Citation: Baltich J, Maurer C, Nigg BM (2015) Increased Vertical Impact Forces and Altered Running Mechanics with Softer Midsole Shoes. PLoS ONE 10(4): e0125196. https://doi.org/10.1371/journal.pone.0125196
Academic Editor: Jose Manuel Garcia Aznar, University of Zaragoza, SPAIN
Received: December 19, 2014; Accepted: March 14, 2015; Published: April 21, 2015
Copyright: © 2015 Baltich et al. This is an open access article distributed under the terms of the Creative Commons Attribution License, which permits unrestricted use, distribution, and reproduction in any medium, provided the original author and source are credited
Data Availability: All relevant data are within the paper and its Supporting Information files.
Funding: This study was part of a project sponsored by Decathlon (now Oxylane Group, France). This does not alter the authors' adherence to PLOS ONE policies on sharing data and materials. The funders had a role in the study design. They did not have a role in the data analysis, decision to publish, or preparation of this manuscript.
Competing interests: The authors have declared that no competing interests exist.
Impact forces during heel-toe running have been discussed in the scientific literature for many years. Some have argued that increased impact forces are associated with the development of specific running injuries [1–4]. As a result, the development of shoe cushioning guidelines evolved as repetitive loading became a concern for injury risk during running. Several strategies have been proposed to reduce impact loading. One of the most popular approaches was to change the hardness of the shoe midsole [5–8]. However, this strategy was associated with the surprising result that in many studies, shoe midsole hardness had little to no effect on impact force peaks during landing [5–7]. This result is surprising because it was assumed that one could easily reduce the impact force peaks with soft shoe midsoles. However, the results of many initial studies have shown that this is not the case [5–7]. It may be that the results have been influenced by typically homogeneous test subject groups, which were mostly young sporty male university students. For this well-trained population, shoe midsole hardness may not be enough to influence running style. It may be that the result would be different for less trained or for elderly subjects [5–7]. However, the influence of shoe midsole hardness on impact loading during over ground running across different age and sex subgroups has yet to be examined.
Another possible reason for the lack of change in impact forces found with midsole hardness may be that subjects change something else during the initial ground contact in a softer shoe. There are different candidates for this change. One is to change the landing velocity when changing the hardness of the midsole.

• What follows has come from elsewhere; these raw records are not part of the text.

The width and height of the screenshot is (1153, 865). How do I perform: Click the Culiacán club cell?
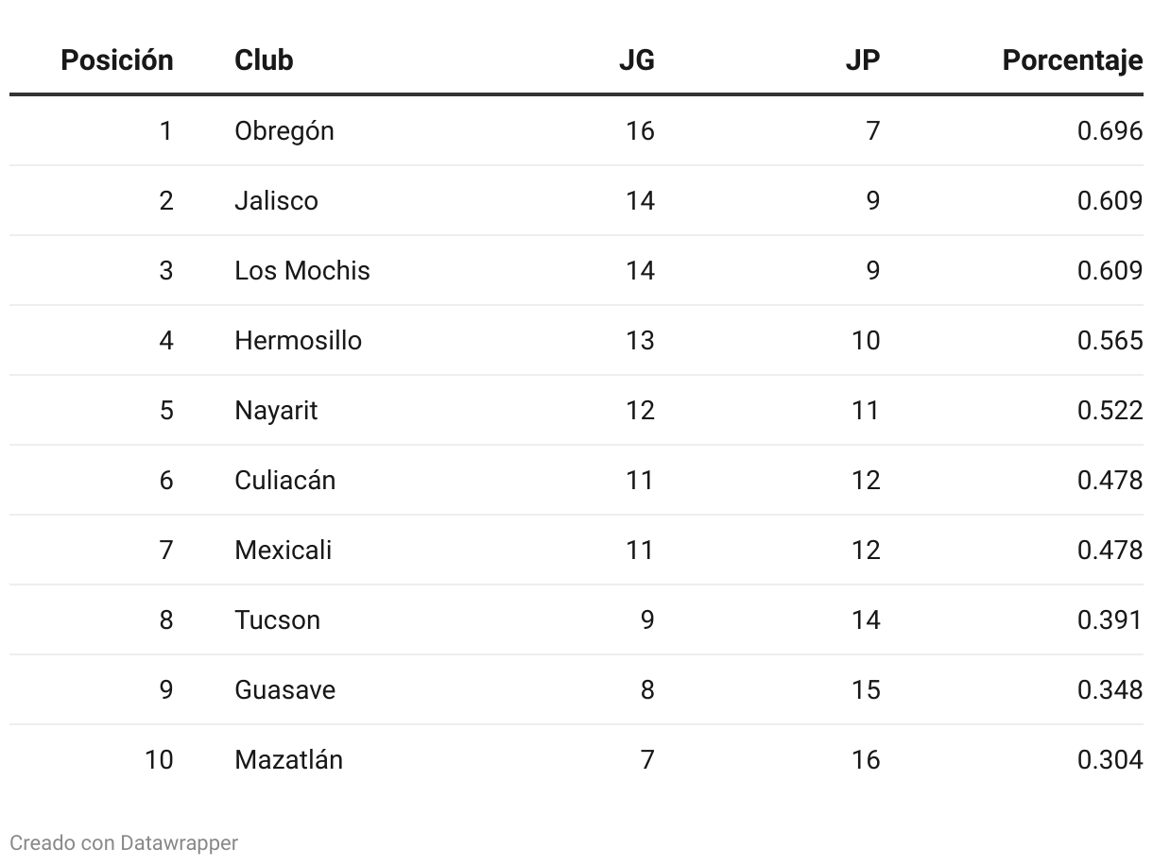tap(284, 480)
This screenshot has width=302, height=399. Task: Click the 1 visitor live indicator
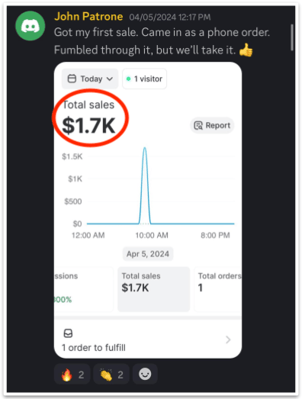tap(144, 79)
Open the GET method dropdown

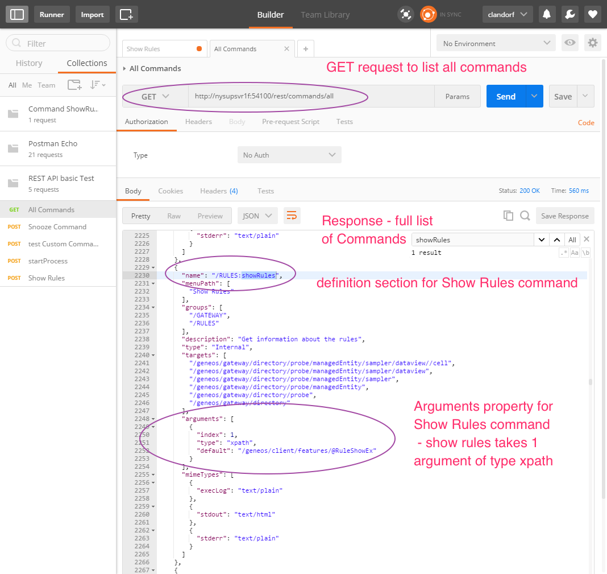[x=155, y=97]
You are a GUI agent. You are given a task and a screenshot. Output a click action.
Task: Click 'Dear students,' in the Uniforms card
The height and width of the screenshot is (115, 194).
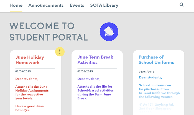[150, 77]
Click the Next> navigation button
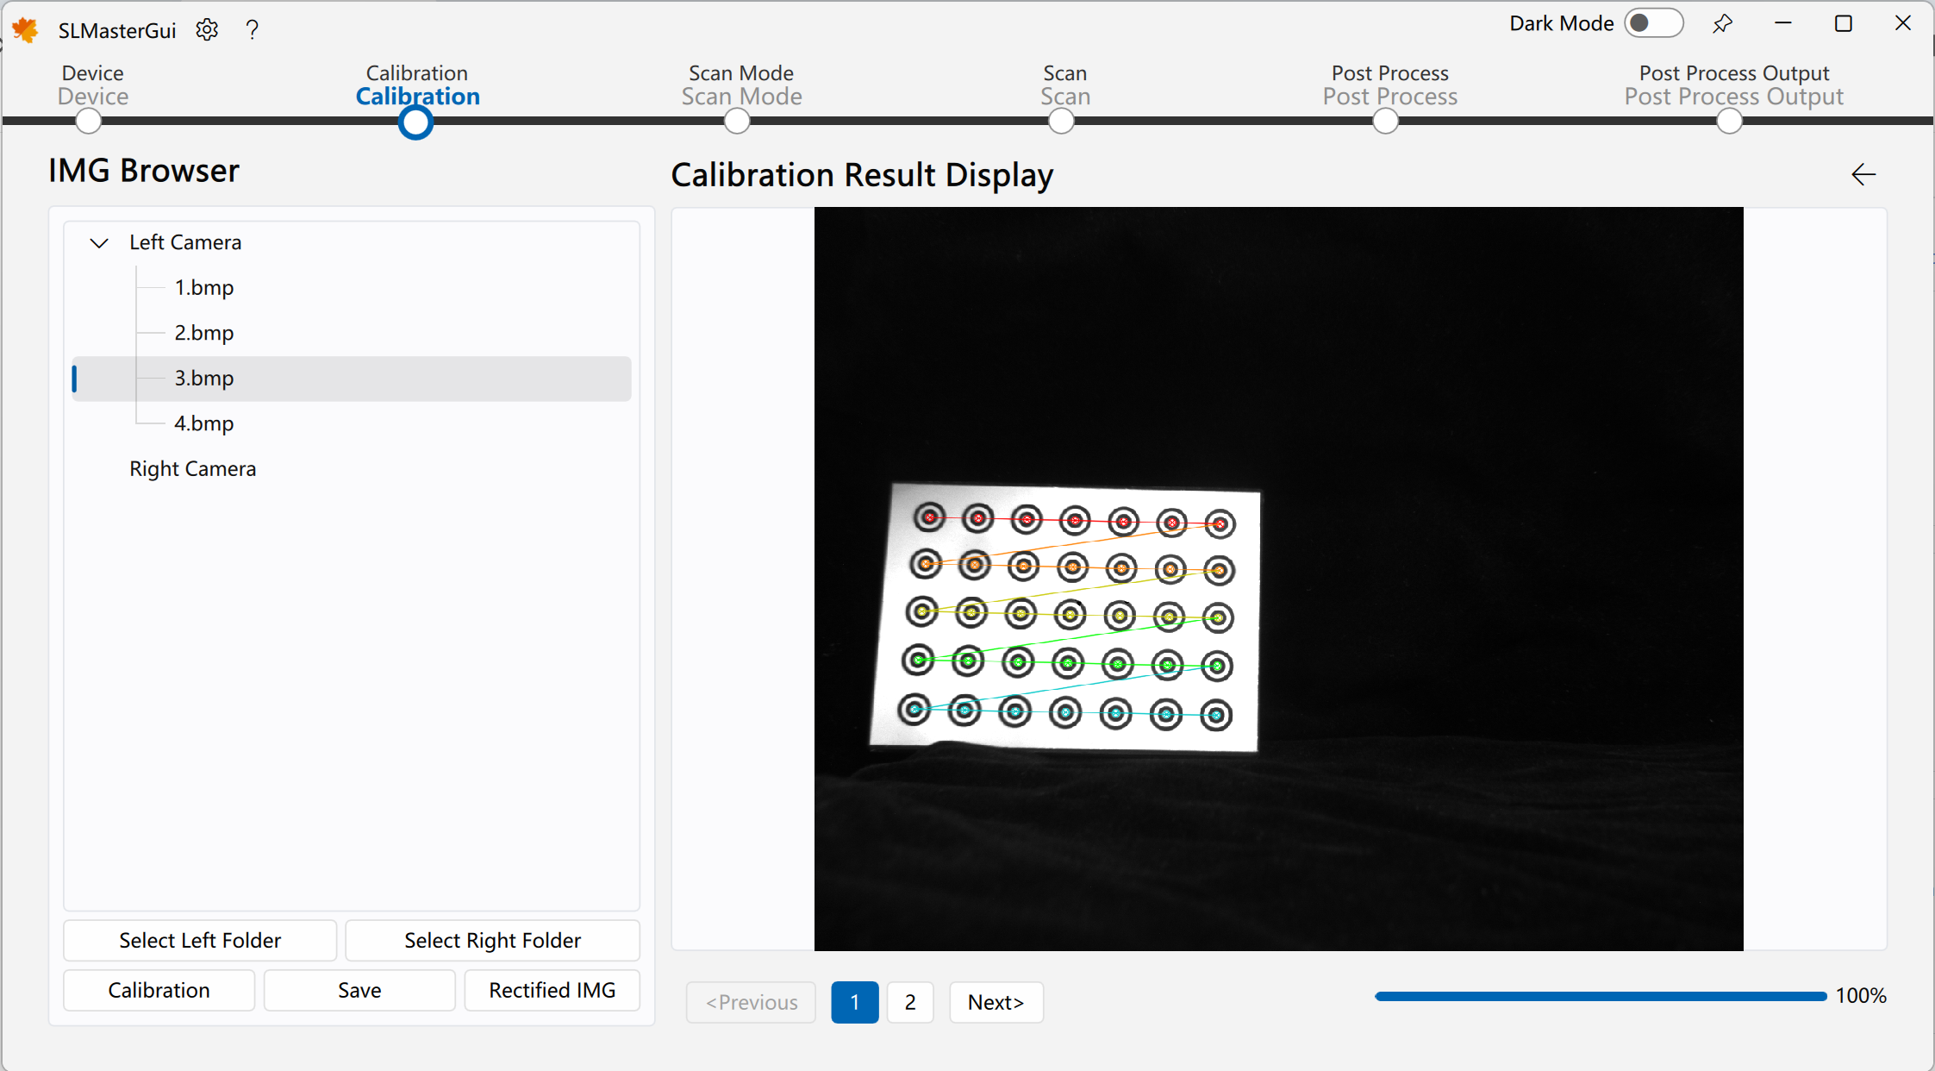1935x1071 pixels. (996, 1002)
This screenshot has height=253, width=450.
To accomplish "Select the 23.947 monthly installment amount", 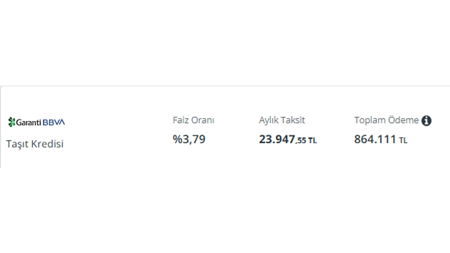I will point(277,140).
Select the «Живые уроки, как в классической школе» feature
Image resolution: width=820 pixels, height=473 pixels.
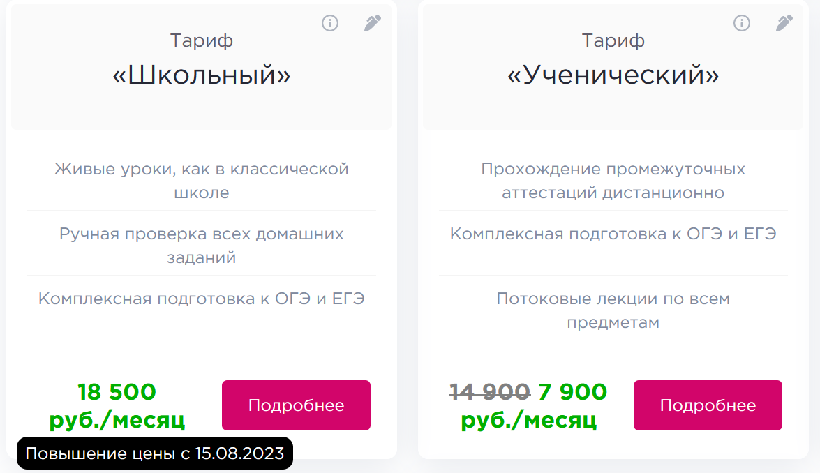coord(202,181)
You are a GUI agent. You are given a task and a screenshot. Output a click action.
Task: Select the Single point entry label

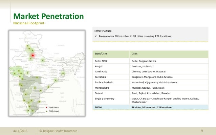pos(104,99)
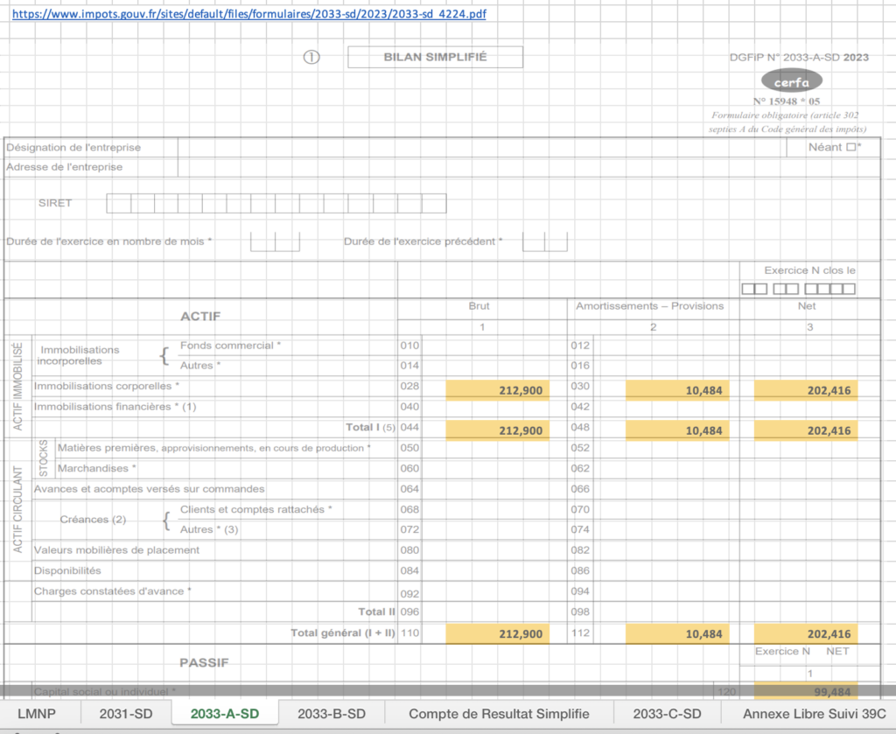Select the 202,416 net total général cell
The height and width of the screenshot is (734, 896).
tap(805, 633)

Another is to change the stride length [9–11]. However, it has been shown that there is no support for these two possible interpretations [12,13]. Another possibility is that subjects adjust their landing mechanics when running in different midsole shoes, changing their effective mass during landing by making their ankle and/or knee joint more stiff when the shoe sole becomes softer [14–16]. A stiffer limb would result in a “harder” landing (higher impact forces), counteracting any influence of the shoe cushioning on impact absorption. This has been supported by previous studies that have demonstrated increased leg or joint stiffness when running or hopping on a softer surface or a shoe with a thicker midsole [13, 16–19]. One method to quantify the hardness of a landing is to determine the relationship between the landing kinematics and kinetics, or the apparent stiffness of the joint [15, 20, 21]. This will provide an indication of how much joint displacement occurs for a given external force (moment) at the joint. The influence of shoe midsole cushioning on landing mechanics and the hardness of the landing may differ across age and gender subgroups. Landing mechanics can be influenced by a variety of factors, including lower extremity kinematics, the active forces of the muscles and the external forces applied to the body. Previous studies have demonstrated that age, sex, and footwear influence these factors [22–25]. Therefore, it may be speculated that the influence of shoe midsole hardness on landing mechanics may change across gender and sex subgroups.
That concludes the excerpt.